Why is Data Persistence needed for Containers? #
- Ephemeral Nature of Containers: Containers are designed to be short-lived. Data inside a container is lost when it restarts or terminates
- Stateful Applications Need Persistence: Applications like databases, file storage systems, and message brokers need to retain their state across restarts or crashes
- Data Retention: Critical data—such as user sessions, configurations, and transactions—must survive beyond the lifecycle of individual containers
- Backup and Recovery: Persistent storage enables backup strategies and ensures data can be recovered after failure
- Example Usecases:
- Running MySQL, PostgreSQL, or MongoDB in a container
- Web app that allows users to upload profile pictures or documents
- Shopping cart in an e-commerce containerized frontend
- Microservice logging activity data
What is a Volume in Docker? #
Volumes:
- Ephemeral Nature of Containers: Containers are designed to be short-lived.

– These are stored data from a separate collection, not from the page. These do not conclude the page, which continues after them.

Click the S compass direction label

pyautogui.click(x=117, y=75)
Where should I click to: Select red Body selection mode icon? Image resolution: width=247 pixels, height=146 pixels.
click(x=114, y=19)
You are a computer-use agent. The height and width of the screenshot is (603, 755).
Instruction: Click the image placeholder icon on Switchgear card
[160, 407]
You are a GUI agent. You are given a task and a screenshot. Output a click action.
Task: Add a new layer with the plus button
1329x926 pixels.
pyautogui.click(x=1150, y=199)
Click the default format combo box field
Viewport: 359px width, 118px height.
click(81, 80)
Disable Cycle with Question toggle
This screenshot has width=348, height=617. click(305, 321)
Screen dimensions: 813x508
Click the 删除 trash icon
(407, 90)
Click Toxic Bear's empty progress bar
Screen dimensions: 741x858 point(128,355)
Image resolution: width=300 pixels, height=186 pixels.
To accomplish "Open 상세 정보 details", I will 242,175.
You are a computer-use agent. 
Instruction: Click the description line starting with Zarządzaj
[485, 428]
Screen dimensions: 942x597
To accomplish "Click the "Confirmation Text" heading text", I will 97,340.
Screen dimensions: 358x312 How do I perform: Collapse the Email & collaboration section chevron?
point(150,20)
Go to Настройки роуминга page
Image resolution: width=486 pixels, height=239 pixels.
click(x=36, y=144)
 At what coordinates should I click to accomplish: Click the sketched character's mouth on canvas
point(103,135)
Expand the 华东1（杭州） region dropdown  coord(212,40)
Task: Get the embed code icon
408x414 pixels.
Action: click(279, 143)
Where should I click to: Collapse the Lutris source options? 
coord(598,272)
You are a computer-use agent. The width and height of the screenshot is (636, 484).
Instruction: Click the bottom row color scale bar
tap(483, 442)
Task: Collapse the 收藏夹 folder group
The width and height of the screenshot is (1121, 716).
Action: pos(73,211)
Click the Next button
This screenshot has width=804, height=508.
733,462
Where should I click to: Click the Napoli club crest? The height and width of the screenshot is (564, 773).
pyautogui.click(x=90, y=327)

Data inside a container is lost when it restarts or terminates
- Volumes provide persistent storage: Data survives container restarts and removals
- Volumes enable Data sharing: Multiple containers can access the same volume, enabling shared data
Types of Volumes in Docker:
-
1) Named Volumes: Have a specific name assigned to them when created
- Command: Created using command
docker volume create <volume-name>
or automatically when a container specifies a volume that Docker hasn't created yet
docker volume create volume_name #OPTIONAL! docker run -d -v volume_name:/path/in/container my_image:tag
Example:
docker volume create pg_data #OPTIONAL # Run container # Docker-managed named volumes (like pg_data) # are stored on the host filesystem # but in a location managed internally by Docker docker run -d \ --name my_postgres \ -e POSTGRES_USER=myuser \ -e POSTGRES_PASSWORD=mypassword \ -e POSTGRES_DB=mydatabase \ -v pg_data:/var/lib/postgresql/data \ -p 5432:5432 \ postgres:latest # To check if the container is running docker container ls # To see the created volume docker volume ls # To inspect the volume docker volume inspect pg_data # `{"Name": "pg_data", # "Mountpoint": "/var/lib/docker/volumes/pg_data/_data",...}`
- Command: Created using command
-
2) Anonymous Volumes: Created and managed by Docker and don't have a user-assigned name
- Usage: Temporary or throwaway data during container runtime.
- Used when volume re-usability is NOT important.
- Command: Automatically created when a container specifies a volume destination without explicitly creating a named volume
docker run -d -v /path/in/container my_image:tag
Example:
# Run container docker run -d \ --name my_nginx \ -v /var/log/nginx \ -p 8080:80 \ nginx:latest # To check if the container is running docker ps # To see the created anonymous volume docker volume ls # To inspect the volume docker volume inspect VOLUME_NAME # AUTO GENERATED NAME
- Usage: Temporary or throwaway data during container runtime.
docker volume ls
DRIVER VOLUME NAME
local 9f4b1e3e5a9c4f7d88d46bb5efde14a3
local project_data_volume
local 812dcff9c2a83c3b8f3dd70d7c0a9b0d
local mysql_db_data
Explain Commands used to manage Volumes #
Create:
- Create a Named Volume
docker volume create project_data_volume
Lists:
- Lists all Docker volumes
docker volume ls
DRIVER VOLUME NAME
local 9f4b1e3e5a9c4f7d88d46bb5efde14a3
local project_data_volume
local 812dcff9c2a83c3b8f3dd70d7c0a9b0d
local mysql_db_data
Inspection:
- Returns detailed information about a Docker volume in JSON format
docker volume inspect <VOLUME_NAME>
[
{
"CreatedAt": "2025-12-01T14:23:45Z",
"Driver": "local",
"Labels": {
"project": "sample-app",
"env": "dev"
},
//Actual path where volume data resides on the host.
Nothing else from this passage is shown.